DATA PROVIDED:
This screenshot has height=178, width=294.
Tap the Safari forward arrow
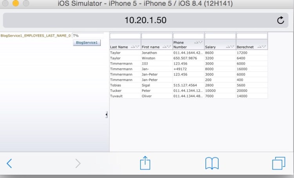(78, 163)
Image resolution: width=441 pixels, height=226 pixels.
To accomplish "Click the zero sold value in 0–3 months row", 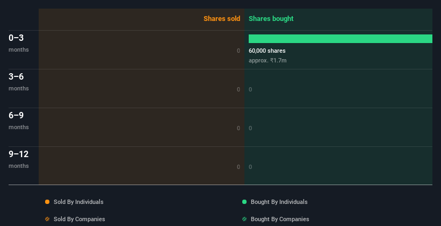I will 238,51.
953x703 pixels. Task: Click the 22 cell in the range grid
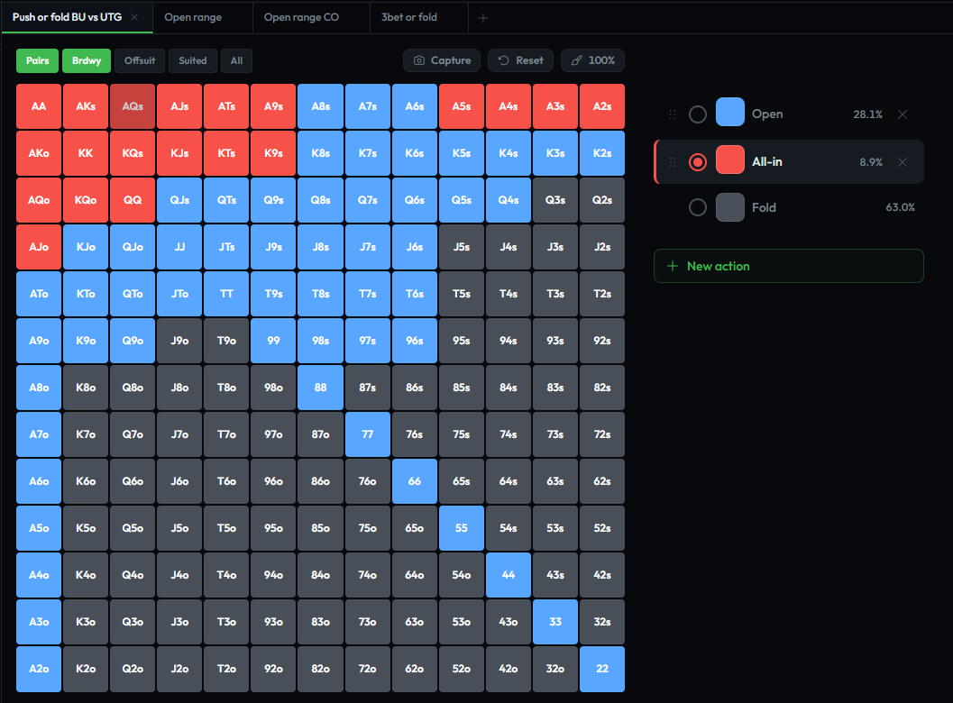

WHAT IS REQUIRED:
Pull out each line of the records where the string "width" appears, and treat uppercase and lowercase as different.

CORRECT ANSWER:
This screenshot has height=178, width=294.
Image resolution: width=441 pixels, height=226 pixels.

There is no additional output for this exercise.